TASK PROMPT: All entries below need to be written out exactly, but without their pictures.

*** Begin section ***

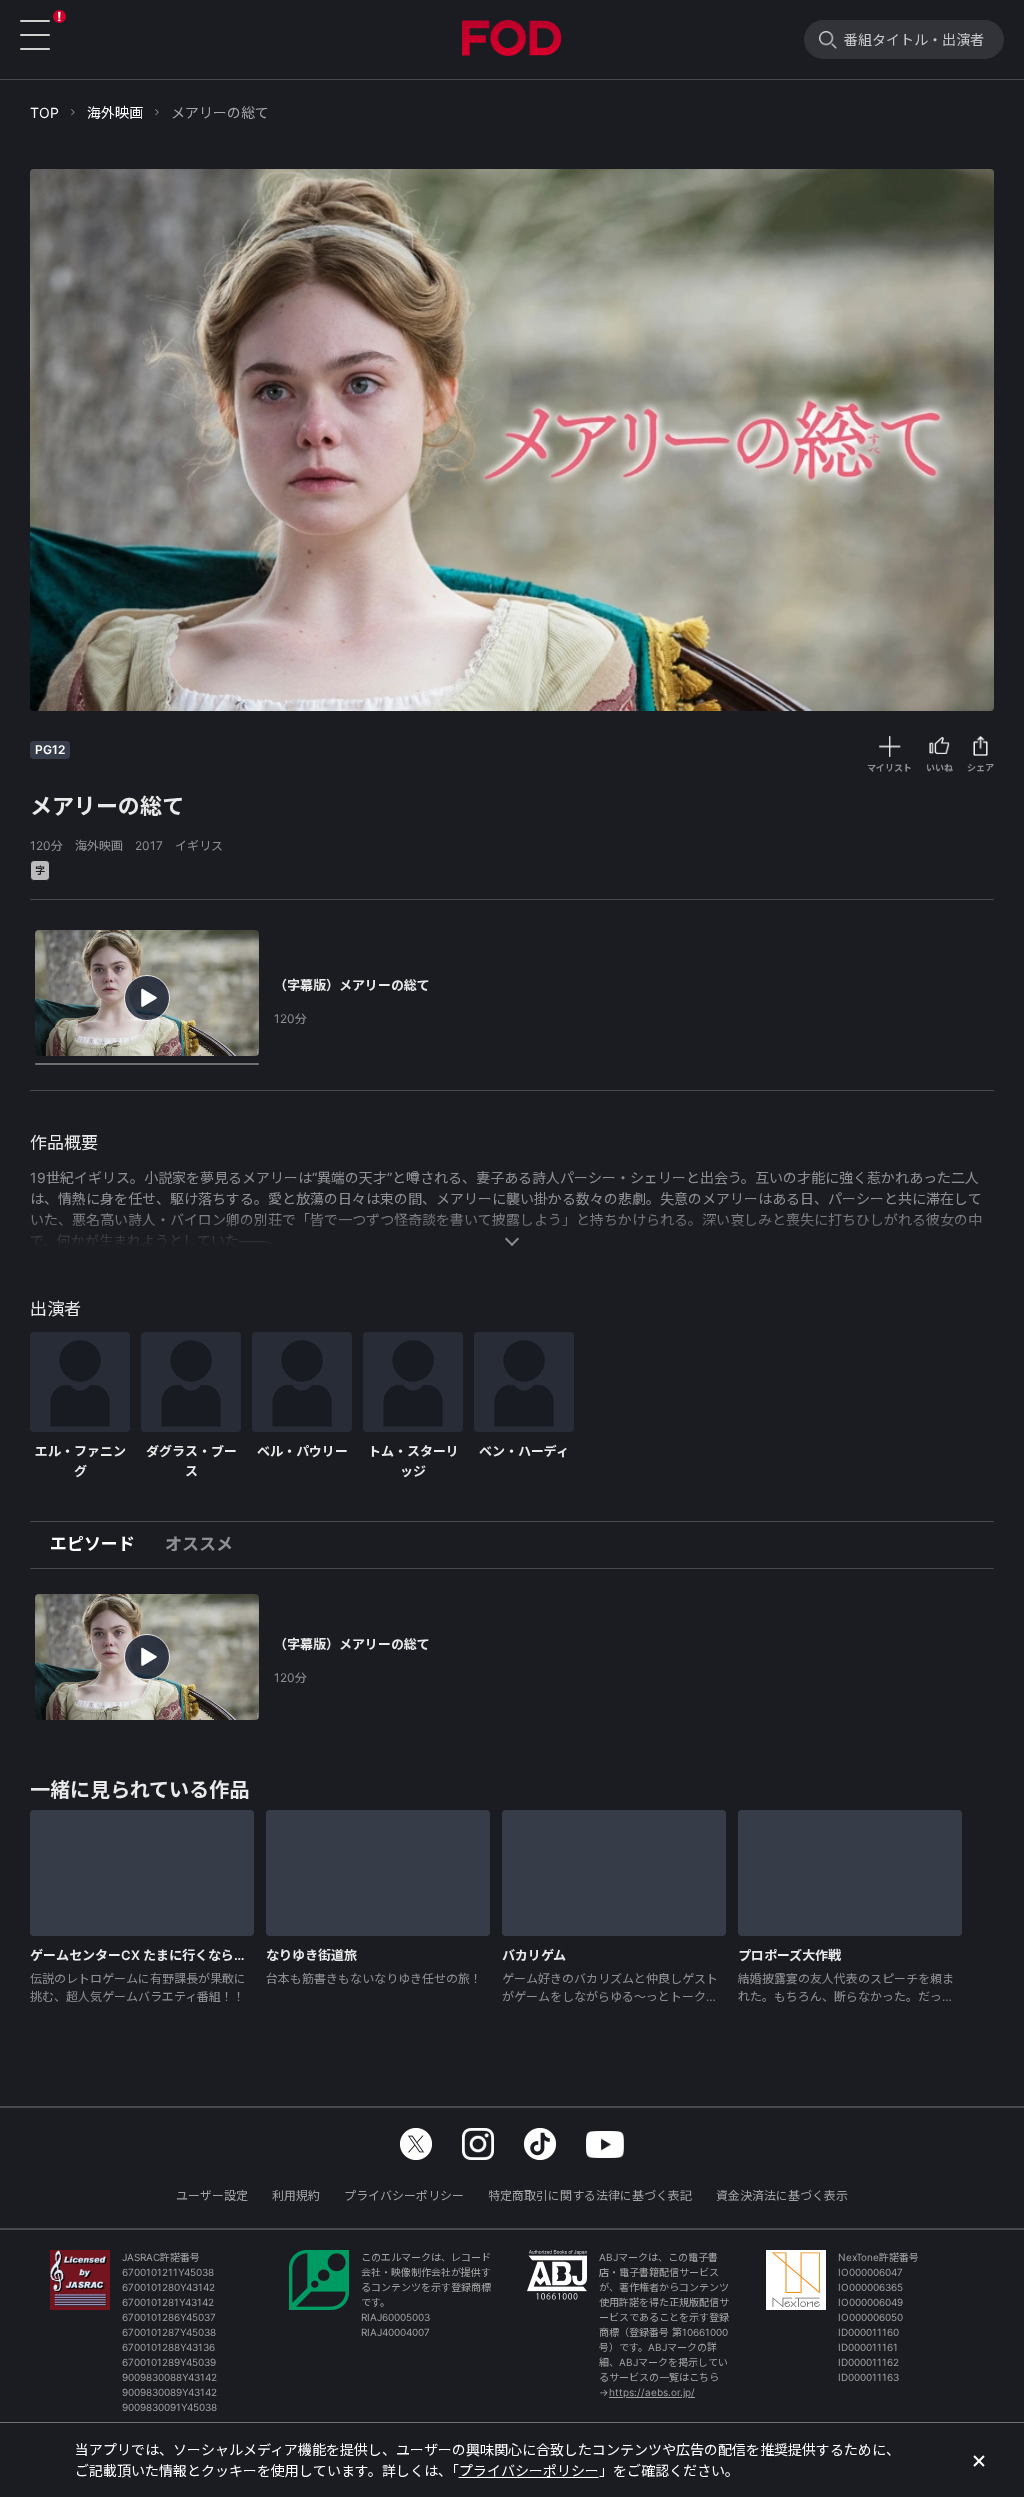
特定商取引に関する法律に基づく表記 (590, 2195)
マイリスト (889, 767)
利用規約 (296, 2195)
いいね (939, 767)
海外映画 (115, 112)
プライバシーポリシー (404, 2195)
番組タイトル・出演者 (914, 39)
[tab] (100, 1545)
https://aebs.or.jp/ (652, 2392)
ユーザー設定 (212, 2195)
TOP (44, 112)
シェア (980, 767)
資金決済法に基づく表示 (782, 2195)
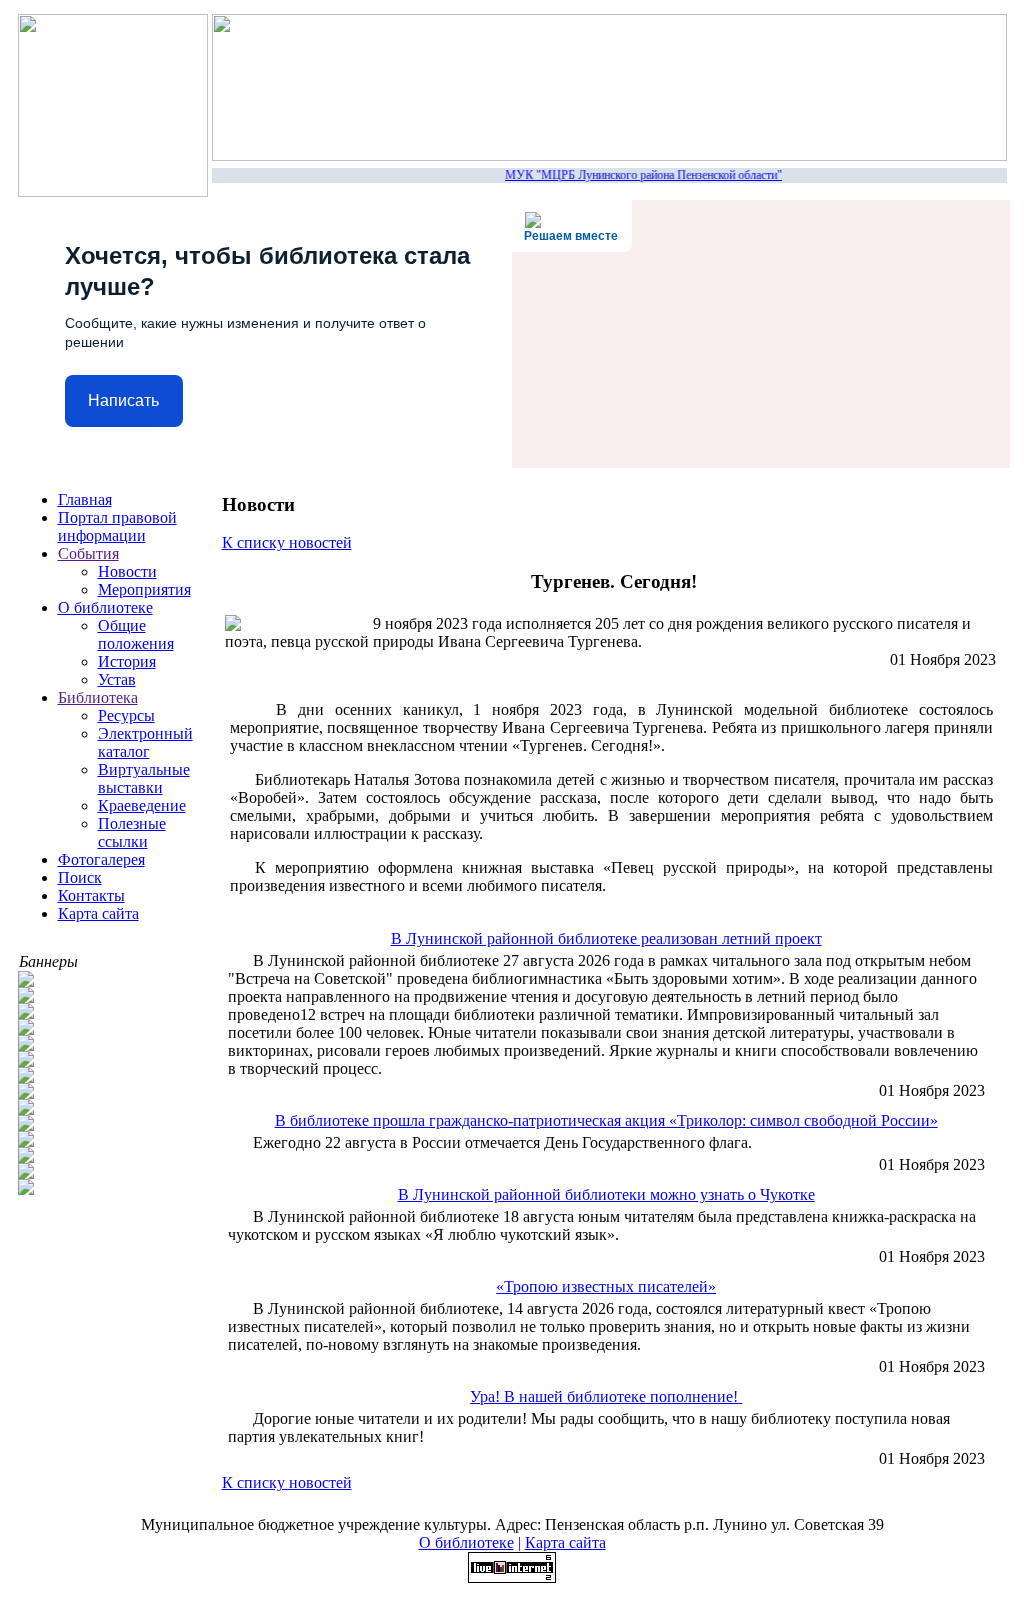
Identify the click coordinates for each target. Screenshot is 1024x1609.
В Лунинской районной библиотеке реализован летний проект (606, 938)
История (127, 661)
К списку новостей (287, 542)
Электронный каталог (145, 742)
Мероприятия (144, 589)
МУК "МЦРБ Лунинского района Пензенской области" (637, 175)
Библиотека (98, 697)
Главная (85, 499)
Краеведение (142, 805)
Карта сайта (98, 913)
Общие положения (136, 634)
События (88, 553)
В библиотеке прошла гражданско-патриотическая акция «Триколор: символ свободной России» (606, 1120)
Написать (123, 400)
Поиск (80, 877)
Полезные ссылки (132, 832)
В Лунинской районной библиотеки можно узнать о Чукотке (606, 1194)
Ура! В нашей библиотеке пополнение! (606, 1396)
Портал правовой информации (117, 526)
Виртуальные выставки (144, 778)
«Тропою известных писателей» (606, 1286)
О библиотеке (105, 607)
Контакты (91, 895)
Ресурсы (126, 715)
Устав (117, 679)
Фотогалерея (101, 859)
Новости (127, 571)
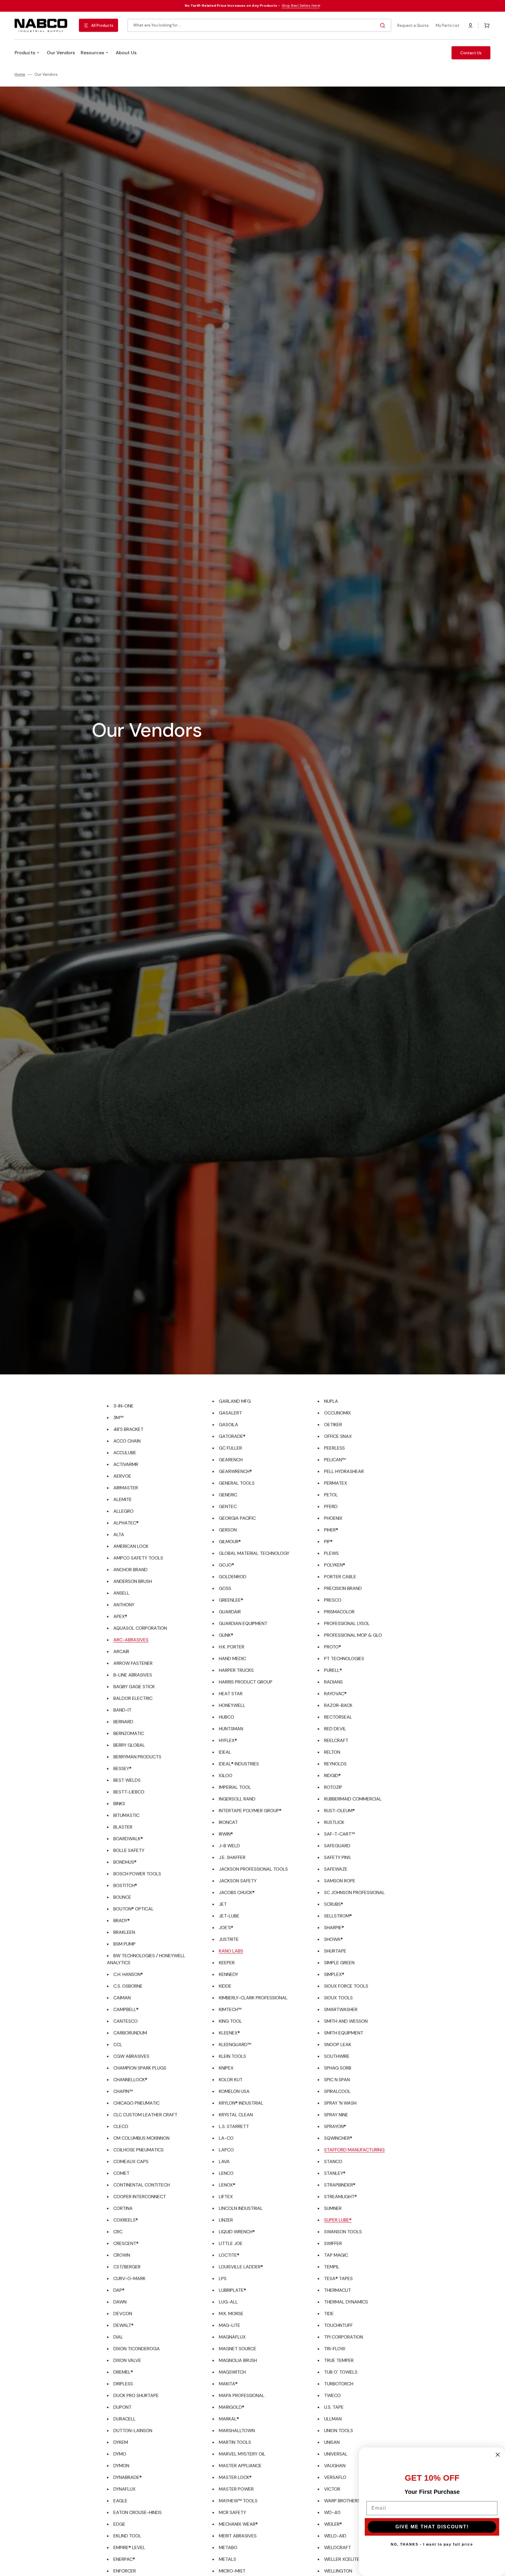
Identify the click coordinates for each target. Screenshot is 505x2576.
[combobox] (259, 25)
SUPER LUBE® (338, 2220)
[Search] (383, 25)
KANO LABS (231, 1951)
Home (20, 74)
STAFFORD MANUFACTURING (354, 2150)
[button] (470, 25)
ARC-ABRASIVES (130, 1640)
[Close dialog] (497, 2454)
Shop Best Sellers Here (300, 5)
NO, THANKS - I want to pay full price (432, 2544)
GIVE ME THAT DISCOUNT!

*** End section ***

SOLUTION TO THE EXERCISE:
特定商取引に関する法律に基づく表記 (590, 2195)
マイリスト (889, 767)
利用規約 (296, 2195)
いいね (939, 767)
海外映画 (115, 112)
プライバシーポリシー (404, 2195)
番組タイトル・出演者 (914, 39)
[tab] (100, 1545)
https://aebs.or.jp/ (652, 2392)
ユーザー設定 (212, 2195)
TOP (44, 112)
シェア (980, 767)
資金決済法に基づく表示 (782, 2195)
Identify the click coordinates for each target. Screenshot is 1024x1609.
В Лунинской районной библиотеке реализован летний проект (606, 938)
История (127, 661)
К списку новостей (287, 542)
Электронный каталог (145, 742)
Мероприятия (144, 589)
МУК "МЦРБ Лунинского района Пензенской области" (637, 175)
Библиотека (98, 697)
Главная (85, 499)
Краеведение (142, 805)
Карта сайта (98, 913)
Общие положения (136, 634)
События (88, 553)
В библиотеке прошла гражданско-патриотическая акция «Триколор: символ свободной России» (606, 1120)
Написать (123, 400)
Поиск (80, 877)
Полезные ссылки (132, 832)
В Лунинской районной библиотеки можно узнать о Чукотке (606, 1194)
Ура! В нашей библиотеке пополнение! (606, 1396)
Портал правовой информации (117, 526)
Виртуальные выставки (144, 778)
«Тропою известных писателей» (606, 1286)
О библиотеке (105, 607)
Контакты (91, 895)
Ресурсы (126, 715)
Устав (117, 679)
Фотогалерея (101, 859)
Новости (127, 571)
Identify the click coordinates for each target. Screenshot is 505x2576.
[combobox] (259, 25)
SUPER LUBE® (338, 2220)
[Search] (383, 25)
KANO LABS (231, 1951)
Home (20, 74)
STAFFORD MANUFACTURING (354, 2150)
[button] (470, 25)
ARC-ABRASIVES (130, 1640)
[Close dialog] (497, 2454)
Shop Best Sellers Here (300, 5)
NO, THANKS - I want to pay full price (432, 2544)
GIVE ME THAT DISCOUNT!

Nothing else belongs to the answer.